Set down exactly each line of the entries below, beginning at the one that contains "Open the file IMG_7190.jpg" and ending at the last, and no others.
- - -
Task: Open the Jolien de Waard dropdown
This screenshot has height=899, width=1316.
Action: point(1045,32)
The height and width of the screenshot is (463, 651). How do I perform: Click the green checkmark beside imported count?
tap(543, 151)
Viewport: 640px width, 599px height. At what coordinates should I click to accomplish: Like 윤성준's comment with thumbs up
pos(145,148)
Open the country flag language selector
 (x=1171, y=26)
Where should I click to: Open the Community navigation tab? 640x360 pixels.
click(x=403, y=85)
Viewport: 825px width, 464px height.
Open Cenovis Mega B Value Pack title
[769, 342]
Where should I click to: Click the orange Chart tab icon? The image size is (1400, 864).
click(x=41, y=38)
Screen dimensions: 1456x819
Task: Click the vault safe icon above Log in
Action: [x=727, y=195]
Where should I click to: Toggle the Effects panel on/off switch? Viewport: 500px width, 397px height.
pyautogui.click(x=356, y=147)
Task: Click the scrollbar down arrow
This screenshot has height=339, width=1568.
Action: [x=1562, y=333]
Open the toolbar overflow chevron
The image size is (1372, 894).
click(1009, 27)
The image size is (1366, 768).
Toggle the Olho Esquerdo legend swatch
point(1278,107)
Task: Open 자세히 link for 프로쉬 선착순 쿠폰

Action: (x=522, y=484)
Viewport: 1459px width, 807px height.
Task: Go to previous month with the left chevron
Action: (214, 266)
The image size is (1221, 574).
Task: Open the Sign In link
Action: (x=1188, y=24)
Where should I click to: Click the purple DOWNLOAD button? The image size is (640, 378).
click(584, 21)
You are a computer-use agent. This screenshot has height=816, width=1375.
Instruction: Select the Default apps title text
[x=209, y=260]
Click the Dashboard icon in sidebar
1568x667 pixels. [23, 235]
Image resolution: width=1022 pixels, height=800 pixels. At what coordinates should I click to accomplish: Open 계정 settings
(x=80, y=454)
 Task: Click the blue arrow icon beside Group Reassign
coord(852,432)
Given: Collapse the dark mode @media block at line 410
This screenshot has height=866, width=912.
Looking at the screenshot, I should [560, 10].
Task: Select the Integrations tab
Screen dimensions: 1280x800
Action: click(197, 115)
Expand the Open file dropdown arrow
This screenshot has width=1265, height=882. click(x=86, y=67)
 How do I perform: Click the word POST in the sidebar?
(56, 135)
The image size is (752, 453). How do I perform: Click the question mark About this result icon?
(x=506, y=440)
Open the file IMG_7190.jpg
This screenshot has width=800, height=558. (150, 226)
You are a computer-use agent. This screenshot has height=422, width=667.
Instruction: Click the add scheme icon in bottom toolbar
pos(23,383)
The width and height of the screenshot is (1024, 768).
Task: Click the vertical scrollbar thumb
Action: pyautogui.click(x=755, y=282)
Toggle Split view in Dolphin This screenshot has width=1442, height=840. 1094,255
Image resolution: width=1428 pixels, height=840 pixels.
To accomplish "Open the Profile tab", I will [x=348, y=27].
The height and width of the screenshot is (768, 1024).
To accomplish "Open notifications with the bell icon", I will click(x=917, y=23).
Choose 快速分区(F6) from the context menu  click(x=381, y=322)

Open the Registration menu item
- - -
TASK RESULT:
Open the file IMG_7190.jpg
This screenshot has width=800, height=558. (150, 226)
You are a computer-use agent. This screenshot has height=422, width=667.
Instruction: Click the add scheme icon in bottom toolbar
pos(23,383)
The width and height of the screenshot is (1024, 768).
Task: Click the vertical scrollbar thumb
Action: pyautogui.click(x=755, y=282)
Toggle Split view in Dolphin This screenshot has width=1442, height=840. 1094,255
Image resolution: width=1428 pixels, height=840 pixels.
To accomplish "Open the Profile tab", I will [x=348, y=27].
The height and width of the screenshot is (768, 1024).
To accomplish "Open notifications with the bell icon", I will click(x=917, y=23).
Choose 快速分区(F6) from the context menu  click(x=381, y=322)

Open the Registration menu item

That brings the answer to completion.